**Assignment**
Exactly as written, output each record given below.

_ _ _ _ _

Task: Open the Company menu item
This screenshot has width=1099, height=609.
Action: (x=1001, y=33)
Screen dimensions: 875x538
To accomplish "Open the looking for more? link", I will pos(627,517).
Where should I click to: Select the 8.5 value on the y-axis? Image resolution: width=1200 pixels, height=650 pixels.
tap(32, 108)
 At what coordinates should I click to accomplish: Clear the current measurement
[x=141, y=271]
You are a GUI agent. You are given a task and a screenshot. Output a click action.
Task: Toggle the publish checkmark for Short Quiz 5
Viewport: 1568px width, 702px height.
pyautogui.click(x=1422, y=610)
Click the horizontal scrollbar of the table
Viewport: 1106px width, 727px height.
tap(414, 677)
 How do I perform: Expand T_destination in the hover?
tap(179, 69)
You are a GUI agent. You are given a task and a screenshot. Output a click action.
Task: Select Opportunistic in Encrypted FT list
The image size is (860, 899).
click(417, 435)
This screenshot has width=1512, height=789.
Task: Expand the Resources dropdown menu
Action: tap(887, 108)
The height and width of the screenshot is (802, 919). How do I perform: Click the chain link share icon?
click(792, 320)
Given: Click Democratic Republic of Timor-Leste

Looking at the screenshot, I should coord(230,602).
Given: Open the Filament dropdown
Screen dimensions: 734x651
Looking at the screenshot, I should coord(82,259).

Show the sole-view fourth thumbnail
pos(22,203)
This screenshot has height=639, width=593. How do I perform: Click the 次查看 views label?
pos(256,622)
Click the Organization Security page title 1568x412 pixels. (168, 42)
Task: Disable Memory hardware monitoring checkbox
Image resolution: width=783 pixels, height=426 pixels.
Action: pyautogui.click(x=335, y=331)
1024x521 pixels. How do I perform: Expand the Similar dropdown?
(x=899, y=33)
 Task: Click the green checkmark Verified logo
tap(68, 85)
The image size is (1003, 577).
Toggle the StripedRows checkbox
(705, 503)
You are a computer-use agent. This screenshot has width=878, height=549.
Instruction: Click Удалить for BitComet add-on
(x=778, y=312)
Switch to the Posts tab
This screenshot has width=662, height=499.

_ _ _ _ _

**Task response**
Task: Open the Company menu item
This screenshot has width=1099, height=609.
Action: (x=1001, y=33)
Screen dimensions: 875x538
To accomplish "Open the looking for more? link", I will pos(627,517).
Where should I click to: Select the 8.5 value on the y-axis? Image resolution: width=1200 pixels, height=650 pixels.
tap(32, 108)
 At what coordinates should I click to accomplish: Clear the current measurement
[x=141, y=271]
You are a GUI agent. You are given a task and a screenshot. Output a click action.
Task: Toggle the publish checkmark for Short Quiz 5
Viewport: 1568px width, 702px height.
pyautogui.click(x=1422, y=610)
Click the horizontal scrollbar of the table
Viewport: 1106px width, 727px height.
tap(414, 677)
 How do I perform: Expand T_destination in the hover?
tap(179, 69)
You are a GUI agent. You are given a task and a screenshot. Output a click action.
Task: Select Opportunistic in Encrypted FT list
The image size is (860, 899).
click(417, 435)
This screenshot has width=1512, height=789.
Task: Expand the Resources dropdown menu
Action: tap(887, 108)
The height and width of the screenshot is (802, 919). How do I perform: Click the chain link share icon?
click(792, 320)
Given: Click Democratic Republic of Timor-Leste

Looking at the screenshot, I should coord(230,602).
Given: Open the Filament dropdown
Screen dimensions: 734x651
Looking at the screenshot, I should coord(82,259).

Show the sole-view fourth thumbnail
pos(22,203)
This screenshot has height=639, width=593. How do I perform: Click the 次查看 views label?
pos(256,622)
Click the Organization Security page title 1568x412 pixels. (168, 42)
Task: Disable Memory hardware monitoring checkbox
Image resolution: width=783 pixels, height=426 pixels.
Action: pyautogui.click(x=335, y=331)
1024x521 pixels. How do I perform: Expand the Similar dropdown?
(x=899, y=33)
 Task: Click the green checkmark Verified logo
tap(68, 85)
The image size is (1003, 577).
Toggle the StripedRows checkbox
(705, 503)
You are a computer-use agent. This screenshot has width=878, height=549.
Instruction: Click Удалить for BitComet add-on
(x=778, y=312)
Switch to the Posts tab
This screenshot has width=662, height=499.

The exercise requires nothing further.